• _Problem statement_
Rewrite the data below as a numbered list with one item per line, leaving out any blank lines.
################
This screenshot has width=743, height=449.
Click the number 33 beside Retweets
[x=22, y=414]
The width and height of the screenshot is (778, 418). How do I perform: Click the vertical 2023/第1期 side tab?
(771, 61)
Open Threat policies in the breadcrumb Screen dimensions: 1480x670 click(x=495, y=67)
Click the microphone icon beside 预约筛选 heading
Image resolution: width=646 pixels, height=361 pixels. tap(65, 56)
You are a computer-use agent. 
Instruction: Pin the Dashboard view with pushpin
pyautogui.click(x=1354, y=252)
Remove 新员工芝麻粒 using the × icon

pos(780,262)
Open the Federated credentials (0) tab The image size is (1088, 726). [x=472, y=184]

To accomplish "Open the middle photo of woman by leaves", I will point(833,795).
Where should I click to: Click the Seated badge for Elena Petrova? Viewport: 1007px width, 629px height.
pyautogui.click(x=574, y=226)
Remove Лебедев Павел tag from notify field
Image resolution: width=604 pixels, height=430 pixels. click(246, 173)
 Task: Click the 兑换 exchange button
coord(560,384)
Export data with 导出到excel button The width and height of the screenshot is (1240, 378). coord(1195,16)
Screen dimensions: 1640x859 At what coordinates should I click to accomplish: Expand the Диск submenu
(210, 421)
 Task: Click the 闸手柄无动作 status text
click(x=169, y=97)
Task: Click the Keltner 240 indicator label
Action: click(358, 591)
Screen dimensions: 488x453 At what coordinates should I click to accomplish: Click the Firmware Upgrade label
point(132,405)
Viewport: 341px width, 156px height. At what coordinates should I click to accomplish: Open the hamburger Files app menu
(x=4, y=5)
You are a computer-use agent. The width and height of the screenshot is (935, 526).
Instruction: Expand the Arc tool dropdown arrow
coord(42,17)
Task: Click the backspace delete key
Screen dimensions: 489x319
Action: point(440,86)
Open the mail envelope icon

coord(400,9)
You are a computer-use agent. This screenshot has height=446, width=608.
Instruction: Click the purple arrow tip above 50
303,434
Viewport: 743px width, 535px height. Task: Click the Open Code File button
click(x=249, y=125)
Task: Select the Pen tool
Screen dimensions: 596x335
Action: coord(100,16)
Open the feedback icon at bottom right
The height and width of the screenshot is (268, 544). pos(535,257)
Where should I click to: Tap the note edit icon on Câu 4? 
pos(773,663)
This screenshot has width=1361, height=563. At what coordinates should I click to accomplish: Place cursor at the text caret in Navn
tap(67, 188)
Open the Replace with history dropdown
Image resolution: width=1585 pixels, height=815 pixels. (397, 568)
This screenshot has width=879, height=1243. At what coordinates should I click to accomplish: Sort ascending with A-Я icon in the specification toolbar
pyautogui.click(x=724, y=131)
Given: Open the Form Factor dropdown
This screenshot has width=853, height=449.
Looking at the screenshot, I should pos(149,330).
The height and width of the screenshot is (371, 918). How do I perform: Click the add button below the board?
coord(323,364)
################
• _In response_
1. This screenshot has width=743, height=449.
2. Click the number 33 beside Retweets
3. [x=22, y=414]
4. The width and height of the screenshot is (778, 418). How do I perform: Click the vertical 2023/第1期 side tab?
5. (771, 61)
6. Open Threat policies in the breadcrumb Screen dimensions: 1480x670 click(x=495, y=67)
7. Click the microphone icon beside 预约筛选 heading
8. Image resolution: width=646 pixels, height=361 pixels. tap(65, 56)
9. You are a computer-use agent. 
10. Instruction: Pin the Dashboard view with pushpin
11. pyautogui.click(x=1354, y=252)
12. Remove 新员工芝麻粒 using the × icon
13. pos(780,262)
14. Open the Federated credentials (0) tab The image size is (1088, 726). [x=472, y=184]
15. To accomplish "Open the middle photo of woman by leaves", I will point(833,795).
16. Where should I click to: Click the Seated badge for Elena Petrova? Viewport: 1007px width, 629px height.
17. pyautogui.click(x=574, y=226)
18. Remove Лебедев Павел tag from notify field
19. Image resolution: width=604 pixels, height=430 pixels. click(246, 173)
20.  Task: Click the 兑换 exchange button
21. coord(560,384)
22. Export data with 导出到excel button The width and height of the screenshot is (1240, 378). coord(1195,16)
23. Screen dimensions: 1640x859 At what coordinates should I click to accomplish: Expand the Диск submenu
24. (210, 421)
25.  Task: Click the 闸手柄无动作 status text
26. click(x=169, y=97)
27. Task: Click the Keltner 240 indicator label
28. Action: click(358, 591)
29. Screen dimensions: 488x453 At what coordinates should I click to accomplish: Click the Firmware Upgrade label
30. point(132,405)
31. Viewport: 341px width, 156px height. At what coordinates should I click to accomplish: Open the hamburger Files app menu
32. (x=4, y=5)
33. You are a computer-use agent. The width and height of the screenshot is (935, 526).
34. Instruction: Expand the Arc tool dropdown arrow
35. coord(42,17)
36. Task: Click the backspace delete key
37. Screen dimensions: 489x319
38. Action: point(440,86)
39. Open the mail envelope icon
40. coord(400,9)
41. You are a computer-use agent. This screenshot has height=446, width=608.
42. Instruction: Click the purple arrow tip above 50
43. 303,434
44. Viewport: 743px width, 535px height. Task: Click the Open Code File button
45. click(x=249, y=125)
46. Task: Select the Pen tool
47. Screen dimensions: 596x335
48. Action: coord(100,16)
49. Open the feedback icon at bottom right
50. The height and width of the screenshot is (268, 544). pos(535,257)
51. Where should I click to: Tap the note edit icon on Câu 4? 
52. pos(773,663)
53. This screenshot has width=1361, height=563. At what coordinates should I click to accomplish: Place cursor at the text caret in Navn
54. tap(67, 188)
55. Open the Replace with history dropdown
56. Image resolution: width=1585 pixels, height=815 pixels. (397, 568)
57. This screenshot has width=879, height=1243. At what coordinates should I click to accomplish: Sort ascending with A-Я icon in the specification toolbar
58. pyautogui.click(x=724, y=131)
59. Given: Open the Form Factor dropdown
60. This screenshot has width=853, height=449.
61. Looking at the screenshot, I should pos(149,330).
62. The height and width of the screenshot is (371, 918). How do I perform: Click the add button below the board?
63. coord(323,364)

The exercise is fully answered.